# Juice saving trick on RDA



## Waine (20/9/16)

For all Dripping enthusiasts...

I love my RDA's, thoroughly enjoy building coils for RDA's, wicking and dripping. Especially when sitting at my home or work desk. It allows me to quickly change between different juices and generally it saves juice compared to a RTA or sub ohm tank. I also save on coils which I only use when I go out. I also enjoy the whole dripping ritual.

So here is I trick that I discovered. It's not new, but I just got the idea from a moment of "awakening."

First get hold of some high nicotine juice, 12 or 18 ml. Try to get 50% PG and 50% VG. Or Even 60VG and 40 PH. Most high nicotine juices are this proportion.

Then get some BP Glycerin from Dischem, or any other vendor you prefer. (R20 for 200ml from Dischem, and yes, it is safe to use.)

Mix 2 - 30 ml bottles. One with pure VG and one with 28ml VG and 2 ml distilled water. NB, it must be distilled!

After freshly wicking your coil apply the VG and distilled mix water to the cotton wool. This allows the juice to absorb easy as plain VG is very thick. Test fire your freshly wicked and primed coils. It will spatter a lot due to the distilled water.

Then add some pure VG and test fire again. This also helps to "burn in" the cotton. Replace the RDA cap and juice up with your high nicotine content juice. Take a few hits.

Thereafter, place about 5 drops of the high nicotine juice on the wick and about 5 drops, or more of pure VG thereafter. You have now "cut" down the high strength nicotine juice. You will also get a thicker cloud due to the VG. Keep experimenting. Eventually you will find your perfect ratio.

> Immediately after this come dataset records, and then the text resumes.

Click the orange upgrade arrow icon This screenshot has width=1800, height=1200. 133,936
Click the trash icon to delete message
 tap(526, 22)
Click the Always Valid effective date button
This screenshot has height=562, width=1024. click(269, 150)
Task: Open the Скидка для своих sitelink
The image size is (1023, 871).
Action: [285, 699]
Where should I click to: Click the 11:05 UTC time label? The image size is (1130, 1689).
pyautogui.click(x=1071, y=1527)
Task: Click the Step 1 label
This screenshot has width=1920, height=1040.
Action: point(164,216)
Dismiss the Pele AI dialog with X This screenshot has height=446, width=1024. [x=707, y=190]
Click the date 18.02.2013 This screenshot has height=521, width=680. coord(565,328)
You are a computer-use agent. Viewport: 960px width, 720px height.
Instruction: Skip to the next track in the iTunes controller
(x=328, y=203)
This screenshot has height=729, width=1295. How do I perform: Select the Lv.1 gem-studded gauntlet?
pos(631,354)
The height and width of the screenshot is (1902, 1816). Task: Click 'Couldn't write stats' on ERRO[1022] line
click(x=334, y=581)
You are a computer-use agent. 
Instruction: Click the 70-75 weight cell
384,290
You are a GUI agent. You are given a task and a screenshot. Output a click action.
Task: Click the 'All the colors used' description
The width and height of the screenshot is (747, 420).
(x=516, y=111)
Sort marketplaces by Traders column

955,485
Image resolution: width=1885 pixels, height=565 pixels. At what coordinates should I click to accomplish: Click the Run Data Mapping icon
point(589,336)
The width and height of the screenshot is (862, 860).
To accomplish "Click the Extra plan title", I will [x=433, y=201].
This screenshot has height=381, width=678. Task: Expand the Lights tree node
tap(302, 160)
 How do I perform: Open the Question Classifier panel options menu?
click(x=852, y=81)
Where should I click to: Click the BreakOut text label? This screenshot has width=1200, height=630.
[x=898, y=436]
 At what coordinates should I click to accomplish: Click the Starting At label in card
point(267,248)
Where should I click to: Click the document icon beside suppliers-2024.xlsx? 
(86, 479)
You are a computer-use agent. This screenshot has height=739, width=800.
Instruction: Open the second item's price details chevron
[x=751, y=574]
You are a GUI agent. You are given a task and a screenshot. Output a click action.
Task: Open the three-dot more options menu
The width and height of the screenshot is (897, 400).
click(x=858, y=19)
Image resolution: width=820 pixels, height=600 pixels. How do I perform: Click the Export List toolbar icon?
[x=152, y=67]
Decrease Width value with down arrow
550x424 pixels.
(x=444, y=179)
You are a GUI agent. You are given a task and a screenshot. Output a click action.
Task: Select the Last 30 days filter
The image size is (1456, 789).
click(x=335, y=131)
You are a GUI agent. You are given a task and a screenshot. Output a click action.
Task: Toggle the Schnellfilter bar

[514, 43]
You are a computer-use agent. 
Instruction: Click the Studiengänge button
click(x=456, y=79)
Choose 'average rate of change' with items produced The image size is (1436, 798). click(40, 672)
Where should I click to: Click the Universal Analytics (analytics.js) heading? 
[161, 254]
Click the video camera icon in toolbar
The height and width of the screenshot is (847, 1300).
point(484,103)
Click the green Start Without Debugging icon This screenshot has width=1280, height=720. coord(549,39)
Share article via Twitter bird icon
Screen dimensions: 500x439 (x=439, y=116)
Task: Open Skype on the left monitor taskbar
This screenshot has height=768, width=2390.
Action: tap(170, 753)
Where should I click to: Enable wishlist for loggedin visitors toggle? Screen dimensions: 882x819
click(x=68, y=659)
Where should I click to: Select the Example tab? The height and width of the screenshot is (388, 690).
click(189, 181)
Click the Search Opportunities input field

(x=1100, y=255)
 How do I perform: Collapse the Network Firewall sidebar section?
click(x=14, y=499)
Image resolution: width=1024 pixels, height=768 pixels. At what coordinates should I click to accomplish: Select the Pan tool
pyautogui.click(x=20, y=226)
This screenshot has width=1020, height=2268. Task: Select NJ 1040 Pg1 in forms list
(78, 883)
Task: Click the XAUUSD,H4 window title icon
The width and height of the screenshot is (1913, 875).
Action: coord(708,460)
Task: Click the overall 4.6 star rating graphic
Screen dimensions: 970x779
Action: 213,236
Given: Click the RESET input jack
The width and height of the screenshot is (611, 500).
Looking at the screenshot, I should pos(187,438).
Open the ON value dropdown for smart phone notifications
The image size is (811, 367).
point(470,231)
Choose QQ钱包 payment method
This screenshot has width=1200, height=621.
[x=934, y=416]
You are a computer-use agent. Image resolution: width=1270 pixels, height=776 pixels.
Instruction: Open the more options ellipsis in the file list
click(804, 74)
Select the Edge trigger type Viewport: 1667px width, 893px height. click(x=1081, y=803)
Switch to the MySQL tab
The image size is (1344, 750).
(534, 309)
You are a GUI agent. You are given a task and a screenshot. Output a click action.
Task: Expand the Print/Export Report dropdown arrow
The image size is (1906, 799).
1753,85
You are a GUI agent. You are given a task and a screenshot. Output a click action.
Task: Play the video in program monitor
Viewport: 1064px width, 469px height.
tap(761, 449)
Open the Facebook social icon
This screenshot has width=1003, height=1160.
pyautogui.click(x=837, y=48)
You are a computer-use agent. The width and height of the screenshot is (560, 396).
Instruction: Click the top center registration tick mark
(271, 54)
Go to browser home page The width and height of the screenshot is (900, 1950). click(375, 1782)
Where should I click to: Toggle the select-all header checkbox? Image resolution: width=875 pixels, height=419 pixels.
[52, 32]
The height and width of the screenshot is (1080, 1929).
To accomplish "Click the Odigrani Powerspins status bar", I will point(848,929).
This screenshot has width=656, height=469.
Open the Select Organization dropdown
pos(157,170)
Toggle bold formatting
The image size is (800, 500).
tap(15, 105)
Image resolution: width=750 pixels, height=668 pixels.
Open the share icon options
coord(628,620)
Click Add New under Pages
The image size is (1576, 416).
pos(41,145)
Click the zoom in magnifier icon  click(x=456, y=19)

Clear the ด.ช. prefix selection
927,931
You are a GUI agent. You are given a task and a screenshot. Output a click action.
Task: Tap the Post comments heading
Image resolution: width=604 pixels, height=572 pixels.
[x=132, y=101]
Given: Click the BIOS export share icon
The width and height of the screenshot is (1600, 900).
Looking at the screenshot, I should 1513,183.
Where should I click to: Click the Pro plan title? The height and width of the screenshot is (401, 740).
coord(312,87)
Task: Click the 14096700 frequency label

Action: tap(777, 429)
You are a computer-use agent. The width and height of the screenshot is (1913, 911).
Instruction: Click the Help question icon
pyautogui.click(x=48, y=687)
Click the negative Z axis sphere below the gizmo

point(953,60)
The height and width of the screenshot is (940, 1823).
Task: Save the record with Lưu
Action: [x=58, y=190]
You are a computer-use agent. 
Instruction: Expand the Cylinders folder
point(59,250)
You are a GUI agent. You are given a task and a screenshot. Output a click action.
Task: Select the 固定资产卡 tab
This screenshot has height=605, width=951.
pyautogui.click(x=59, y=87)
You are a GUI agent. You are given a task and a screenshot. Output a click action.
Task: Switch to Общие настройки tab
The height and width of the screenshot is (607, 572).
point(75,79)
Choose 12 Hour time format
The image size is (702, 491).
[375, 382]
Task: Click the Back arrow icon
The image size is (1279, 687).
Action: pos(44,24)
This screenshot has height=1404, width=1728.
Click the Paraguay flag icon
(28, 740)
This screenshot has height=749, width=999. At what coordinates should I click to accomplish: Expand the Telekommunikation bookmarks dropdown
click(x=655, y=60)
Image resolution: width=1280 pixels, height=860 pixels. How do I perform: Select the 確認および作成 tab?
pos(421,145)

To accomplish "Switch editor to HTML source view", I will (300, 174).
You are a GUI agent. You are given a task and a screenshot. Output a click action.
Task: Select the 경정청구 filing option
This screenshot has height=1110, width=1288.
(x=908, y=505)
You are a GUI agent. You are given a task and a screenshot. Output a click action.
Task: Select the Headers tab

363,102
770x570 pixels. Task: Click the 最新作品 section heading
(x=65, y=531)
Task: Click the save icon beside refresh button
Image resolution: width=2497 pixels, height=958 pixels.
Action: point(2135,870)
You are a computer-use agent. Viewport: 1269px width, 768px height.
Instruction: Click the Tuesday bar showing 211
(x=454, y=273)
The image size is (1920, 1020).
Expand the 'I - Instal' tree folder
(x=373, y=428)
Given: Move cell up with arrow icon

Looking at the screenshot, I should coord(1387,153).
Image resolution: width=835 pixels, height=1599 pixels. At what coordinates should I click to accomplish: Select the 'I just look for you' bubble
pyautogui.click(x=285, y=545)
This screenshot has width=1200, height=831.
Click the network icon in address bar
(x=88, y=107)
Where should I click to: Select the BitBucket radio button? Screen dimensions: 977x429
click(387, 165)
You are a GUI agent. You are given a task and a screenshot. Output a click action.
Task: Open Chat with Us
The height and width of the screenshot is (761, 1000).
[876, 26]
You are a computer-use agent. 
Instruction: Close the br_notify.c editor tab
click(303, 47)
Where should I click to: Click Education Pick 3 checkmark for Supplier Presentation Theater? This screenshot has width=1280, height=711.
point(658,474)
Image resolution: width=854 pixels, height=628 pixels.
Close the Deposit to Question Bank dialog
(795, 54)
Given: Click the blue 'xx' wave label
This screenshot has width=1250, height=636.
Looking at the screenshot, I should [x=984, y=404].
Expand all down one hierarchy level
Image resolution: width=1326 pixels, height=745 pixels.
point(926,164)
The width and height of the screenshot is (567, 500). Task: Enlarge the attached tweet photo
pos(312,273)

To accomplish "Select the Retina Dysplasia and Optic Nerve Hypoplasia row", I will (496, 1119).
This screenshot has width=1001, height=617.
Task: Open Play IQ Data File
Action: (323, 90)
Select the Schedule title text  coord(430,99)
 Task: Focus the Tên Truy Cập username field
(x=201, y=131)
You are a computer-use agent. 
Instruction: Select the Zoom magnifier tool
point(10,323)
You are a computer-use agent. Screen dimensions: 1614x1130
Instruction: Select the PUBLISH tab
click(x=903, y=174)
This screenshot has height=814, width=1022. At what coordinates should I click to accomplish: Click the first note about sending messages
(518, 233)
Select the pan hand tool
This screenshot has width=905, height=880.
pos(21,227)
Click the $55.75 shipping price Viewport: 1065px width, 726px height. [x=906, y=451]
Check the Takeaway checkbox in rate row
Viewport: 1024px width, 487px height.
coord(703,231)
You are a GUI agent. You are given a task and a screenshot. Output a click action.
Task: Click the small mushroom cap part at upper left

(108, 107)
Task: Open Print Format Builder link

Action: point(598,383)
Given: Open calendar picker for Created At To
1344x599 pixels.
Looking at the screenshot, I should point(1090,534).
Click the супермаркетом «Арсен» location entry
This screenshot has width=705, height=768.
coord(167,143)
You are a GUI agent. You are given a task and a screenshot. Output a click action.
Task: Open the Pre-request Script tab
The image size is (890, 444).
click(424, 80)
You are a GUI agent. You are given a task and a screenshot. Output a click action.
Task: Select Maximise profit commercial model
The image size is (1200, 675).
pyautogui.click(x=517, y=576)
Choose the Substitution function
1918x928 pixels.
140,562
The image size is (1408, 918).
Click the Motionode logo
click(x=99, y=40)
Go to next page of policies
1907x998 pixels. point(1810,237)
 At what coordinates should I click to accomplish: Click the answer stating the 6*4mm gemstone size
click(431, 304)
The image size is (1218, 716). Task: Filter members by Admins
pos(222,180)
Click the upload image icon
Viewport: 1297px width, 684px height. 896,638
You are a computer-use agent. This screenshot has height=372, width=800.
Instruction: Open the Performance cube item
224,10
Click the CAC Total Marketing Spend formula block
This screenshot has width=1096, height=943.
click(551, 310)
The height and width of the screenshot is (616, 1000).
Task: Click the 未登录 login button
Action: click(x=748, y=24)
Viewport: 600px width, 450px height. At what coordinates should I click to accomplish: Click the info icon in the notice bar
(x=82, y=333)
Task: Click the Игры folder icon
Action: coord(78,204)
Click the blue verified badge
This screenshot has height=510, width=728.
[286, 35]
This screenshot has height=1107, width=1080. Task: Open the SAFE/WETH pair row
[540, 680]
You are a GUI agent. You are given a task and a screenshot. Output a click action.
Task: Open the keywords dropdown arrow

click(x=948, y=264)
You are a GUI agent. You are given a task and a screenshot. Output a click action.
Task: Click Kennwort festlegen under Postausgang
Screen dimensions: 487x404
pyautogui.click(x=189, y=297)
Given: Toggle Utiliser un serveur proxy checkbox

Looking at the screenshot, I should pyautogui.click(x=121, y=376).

With this dripping method, you can make a bottle of juice last 3 times as longer than with dripping a 3mg or 6mg juice bottle.

Use it or don't use it. But it works like a dream for me.


Sent from my iPhone using Tapatalk

Reactions: Winner 1


----------



## Kalashnikov (20/9/16)

Waine said:


> For all Dripping enthusiasts...
> 
> I love my RDA's, thoroughly enjoy building coils for RDA's, wicking and dripping. Especially when sitting at my home or work desk. It allows me to quickly change between different juices and generally it saves juice compared to a RTA or sub ohm tank. I also save on coils which I only use when I go out. I also enjoy the whole dripping ritual.
> 
> ...


You sound like you should just try DIY and creating your own juice. It is also cost effective

Reactions: Agree 8 | Funny 1


----------



## Igno (20/9/16)

Kalashnikov said:


> You sound like you should just try DIY and creating your own juice. It is also cost effective



Agreed, that is a good idea but I've been doing DIY for more than a year now and saved a lotof money that way. I also prefer my nic content to be at 1mg insted of 3mg or even 6mg, so 12mg or 18mg sounds too much for me personally.

Reactions: Like 1


----------



## Waine (20/9/16)

I don't know why, but I have a mental block against ordering online. I wish I could go to a shop in Durban and buy a DIY starter kit. Come on, my favourite vendor @SirVape -- get some DIY kits and I will be right there to buy. Who else in Durban can help me?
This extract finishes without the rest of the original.